Neuseli Lamari
Physiotherapist, Founder, Lamari Clinic, university professor at FAMERP
Neuseli Marino Lamari, physiotherapist, university professor at the Medical School of São José do Rio Preto (FAMERP) – Department of Neurological Sciences, Psychiatry and Medical Psychology.
Master's and doctoral degrees in health sciences, associate professor of physiotherapy, advisor in three multiprofessional residency programs – FAMERP – Ministry of Education and Health.
Founder, member, and technical manager for 41 years of the Lamari Clinic, which is a reference center for Ehlers-Danlos syndromes and Hypermobility in Brazil.
Member of Extended Working Group of the Brazilian Health Ministry for the drafting of Ordinance No. 199 of January 30th, 2014, which established the National Policy of Integral Care for People with Rare Diseases.
Member of Extended Working Group Extended Working Group of the Brazilian Health Ministry for the drafting of the Guidelines for Comprehensive Health Care for Women with Disabilities and Reduced Mobility (2015 – 2016).
Founder and organizer of international congresses on Hypermobility, Ehlers-Danlos Syndrome and Pain in 2013, 2015, 2017, 2021 and scheduled for 2024.
Cited in the book “Ehlers-Danlos: La maladie oubliée par la medícine” (published in France in 2018 by French physician Claude Hamonet) among the 12 professionals worldwide as a reference in the topic of hypermobility and Ehlers-Danlos syndromes.
Cited in the book "Ehlers-Danlos Hipermovible Disautonomía y Fibromialgia" (published in Chile by rheumatologist Dr. Jaime Bravo), among the six pioneering professors in this disease.
Author with Prof. Dr. Peter Beighton (medical geneticist – University of Cape Town - author of the Hypermobility assessment criteria) of the book "Hypermobility in Medical Practice." Springer Nature. 2023. Author of several national and international scientific articles. Speaker at various international congresses.
Interviewed by the most-watched TV network in Brazil in 2015 and 2020 as a reference in hypermobility and Ehlers-Danlos syndrome.
Objectives: To identify psychosocial and motor aspects among Brazilian of both genders with JH, to characterize JH using the Beighton's total score in function of gender and age; by "growing pain," to verify manifestations such as fatigue, attention deficit, anxiety, insomnia, sleepiness, apathy/quietness, depression, delayed ambulation, inability to crawl or difference in crawling technique, impaired spatial and/or temporal orientation, social isolation, and having been stigmatized as "lazy/clumsy/stubborn/quiet."

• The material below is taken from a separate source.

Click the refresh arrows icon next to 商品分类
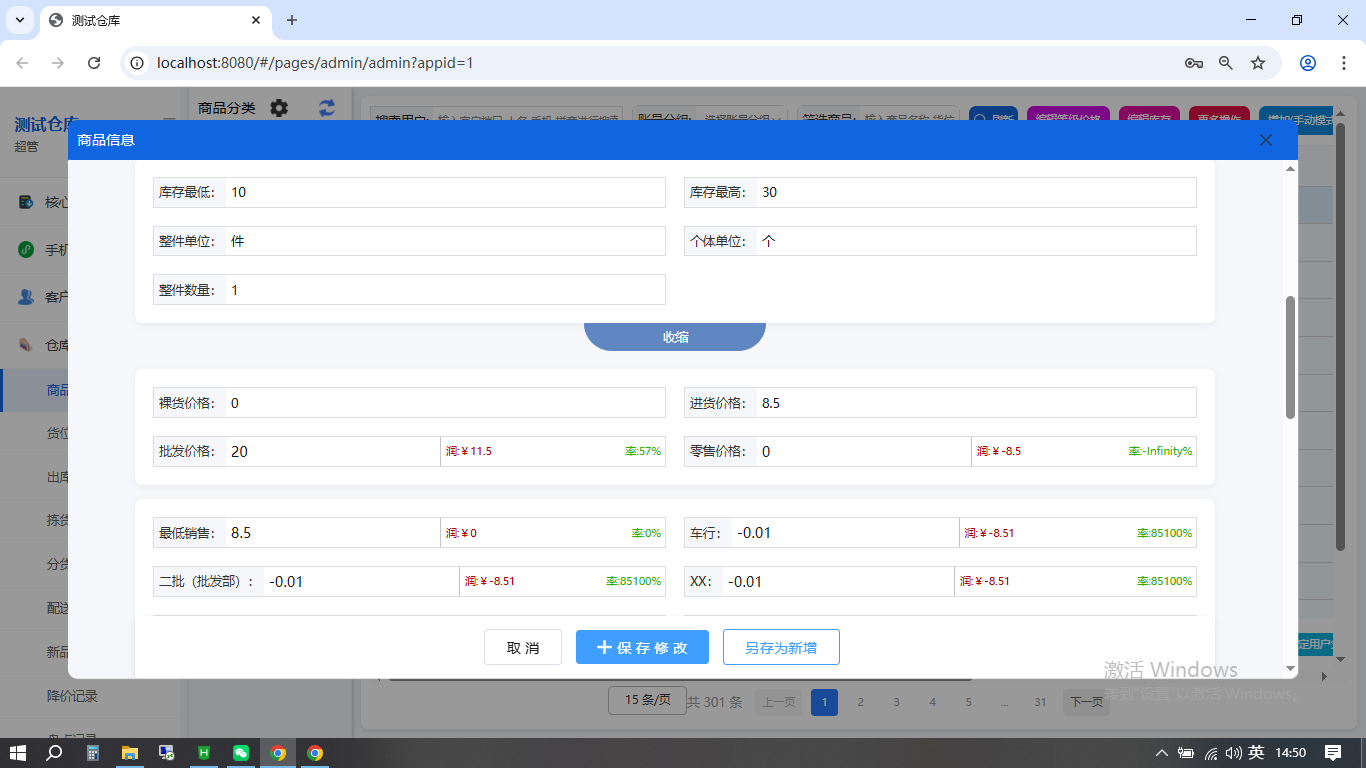tap(327, 108)
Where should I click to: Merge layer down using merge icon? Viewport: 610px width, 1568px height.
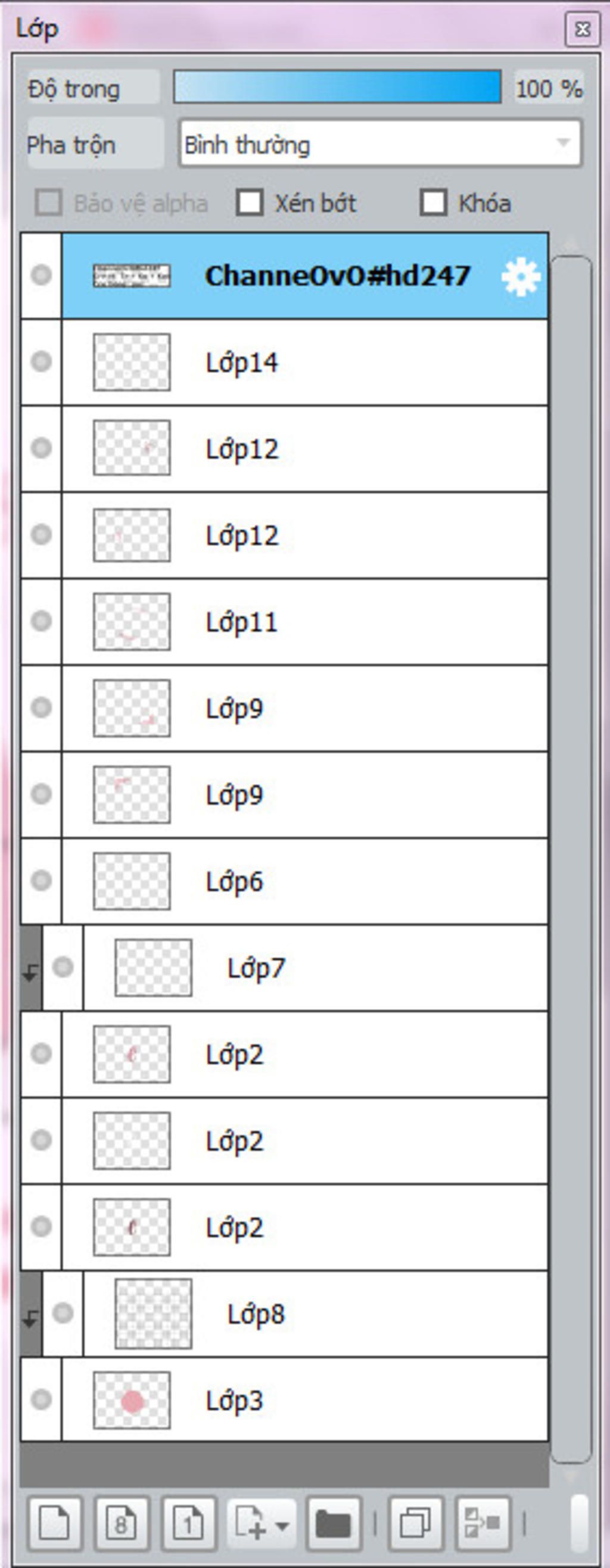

Methods: This retrospective, observational, quantitative, and cross-sectional study used data obtained through analyses of descriptive and inferential crossings between 2012 and 2020 of 482 medical records of individuals between 1 and 76 years of age, from most Brazilian states. All patients previously diagnosed with “joint hypermobility syndrome” and “Ehlers-Danlos syndrome hypermobility type”, had their medical records reassessed, following the guidelines established in 2017. Analysis of JH using the method proposed by Beighton et al (1973) included determining the ability of a person to sit in the "W" position, in the "concave" position and identifying characteristics of the hands and the presence of "growing pains." Descriptive and inferential statistics were used.
Results: In the complete sample, JH, predominant in the upper limbs, indicated that the majority of the participants were females, ≥ 15 years of age; 64.73% had a total Beighton score of ≥6, which decreased with increasing age. Among the characteristics of psychosocial implications, fatigue predominated, followed by being labeled as clumsy / stubborn / restless individuals, attention deficit, anxiety, stigmatization as "lazy," insomnia, sleepiness, apathy / restlessness, depression, impaired spatial and/or temporal orientation, and social isolation. Among the participants, lower limb pain was reported by 55.81% and "growing pain" by 36.93%. Delayed walking was seen in 19.92%, 15.35% did not crawl or crawled differently, and impaired school performance in 12.86%. Higher total Beighton scores showed a tendency for motor implications and correlation between the variables.
Conclusion: JH was predominant in the upper limbs; most of whom were females, aged ≥15 years, with the Beighton total score of ≥6 in all age-groups. Psychosocial aspects in people with JH are suggestive of increasing evolution since childhood, also influenced by atypical postural patterns, pain, and inadequate motor performance. Predominant total scores in the upper limbs were suggestive of inability to crawl or crawling differently. Higher total Beighton scores showed a tendency not to crawl, to crawl differently, and a tendency for impaired school performance and delayed ambulation. Most are capable of always sitting in the "concave" position and the "W" position, a condition possible for just under half of the total sample. Both sacrifice hip structures and favor falls. Growing pain" is predominantly located in the lower limbs and occurs in more than one third of the total sample. Lower limb pain since childhood, inadequate motor performance, and JH of the hand with impaired functions contributes to explain the psychosocial implications in this population.